Deployed Models: You can see the model server based on "vLLM custom" running, in a pod, the model that was originally downloaded from Huggingface.co.

Narrator: As a modeler, I like working in the world of Python and Red Hat OpenShift AI gives me self-service access and the Workbench gives me instant access to a properly configured Notebook.

Workbench

Open My Workbench

You may have to login in again.

And Authorize Access by clicking Allow selected permissions

Narrator: Now I am in a Jupyter Notebook, run as a container, as a pod, on the OpenShift cluster. Where the underlying container image has been properly configured with the appropriate versions of python and the needed libraries.

Double click on the folder check-confidence-self-hosted-llm to expand it out. And double click on test_response_quality.py

Narrator: Large Language Models (LLMs) are typically downloaded from the Internet (or used as SaaS endpoints via things like OpenAI.com’s ChatGPT) and do not require training from scratch. A LLM can be augmented and/or fine-tuned but that is out of scope for this introductionary demonstration.

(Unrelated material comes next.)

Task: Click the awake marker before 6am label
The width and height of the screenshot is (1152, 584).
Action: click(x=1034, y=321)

One common thing to help manage the curation and lifecycle of a private LLM is to have test scripts and a recurring pipeline that measure things like a model’s performance against some test cases as seen in test_response_quality.py

This code will print out "Response Quality OK" if the similiarity check is not less than or equal to 0.8

Note: It does some times fail this test, you might lower the number to .7

LLMs rarely return identical strings therefore the similiarity test is a way to deal with the varying responses.

Pipeline

Double click on confidence-check.pipeline

Narrator: A MLOps pipeline, based on Kubeflow, can be used to create a scheduled set of tests against the LLM. In the case of the confidence-check.pipeline, it tests for quality, response time and also has a simple identity verification step.

Click the "run" button

Click OK

Click Run Details

And if you do get a failure on the quality test, it is very likely to be that .8 bar is too high. LLMs have non-deterministic their responses are almost always unique per invocation, even if the input prompt is identical.

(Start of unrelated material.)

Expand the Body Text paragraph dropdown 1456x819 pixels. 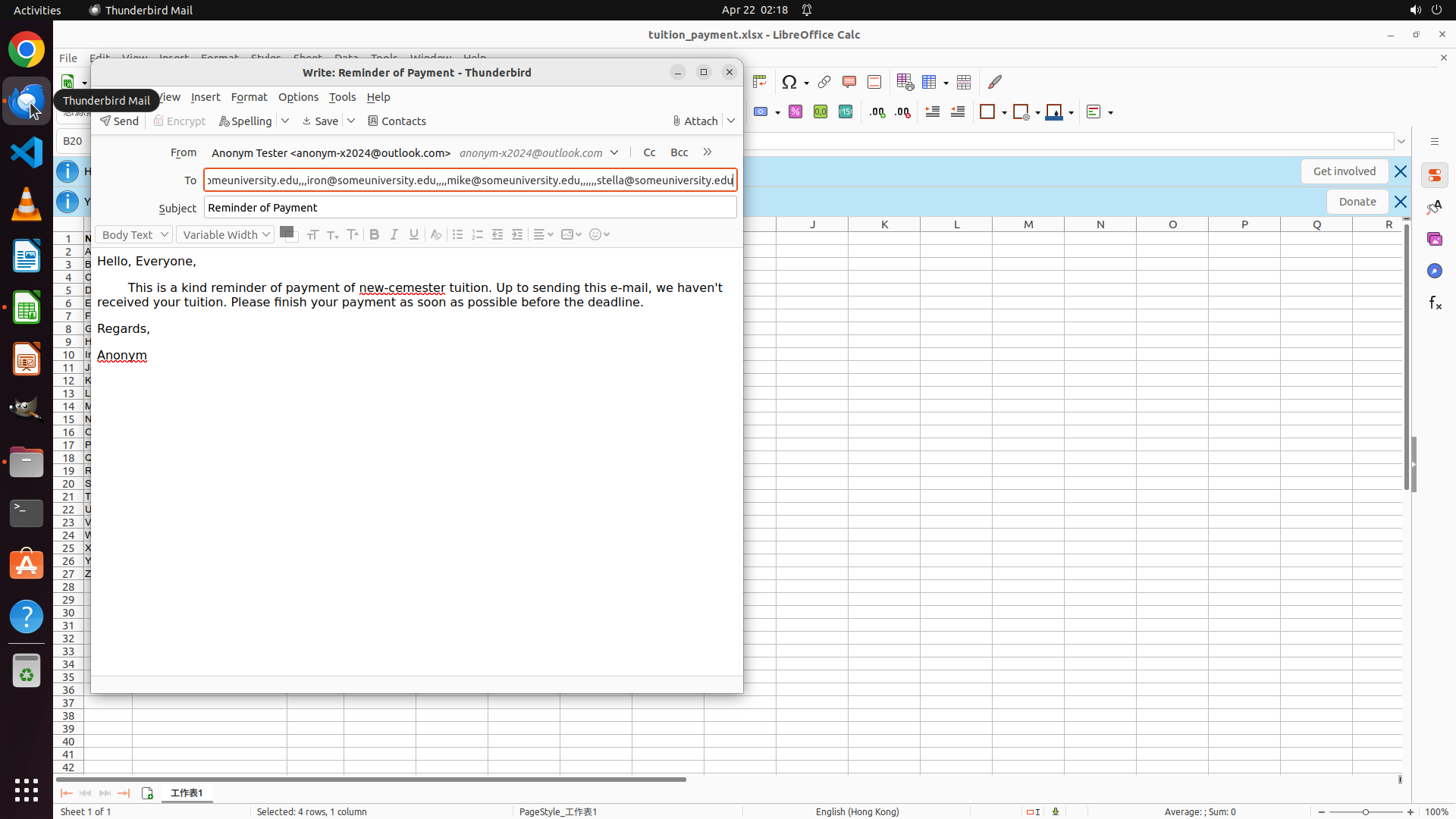pos(133,235)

If this occurs you can return to the Notebook and change .8 to .7 in test_response_quality.py and run the pipeline again.

Model Serving

Narrator: Let’s briefly look at the model serving capability.

Click on Data Science Projects and marketingbot-ai

Click on Models

The parasol-instruct model was selected when we used the template wizard.

vLLM custom was defined in the gitops repository for automation.

Note: At the time of this writing, the Inference endpoint is inaccurate when using a gitops-based approach for provisioning the model server.

This specific model server also needs a fair bit of memory, CPUs and a NVIDIA GPU. This means it must be scheduled to a OpenShift worker node that has a GPU, which all that happens automatically.

Click on the ellipses and select Edit

Narrator: Now, how did this model come to life? If we scroll down toward the bottom of the screen you can see the settings for cores, memory and GPU but also the data connection. This connection is to an S3 bucket called parasol-instruct.

Click Cancel as we do not need to make any changes

Click Data connections and Edit data connection for marketingbot-models.

You can see the endpoint is mapped to Minio, an in-cluster, S3 solution.

And the bucket is called models.

These models are simply sitting in storage and are visible using your S3 browser, in the case of Minio, it has a nice GUI for viewing the artifacts.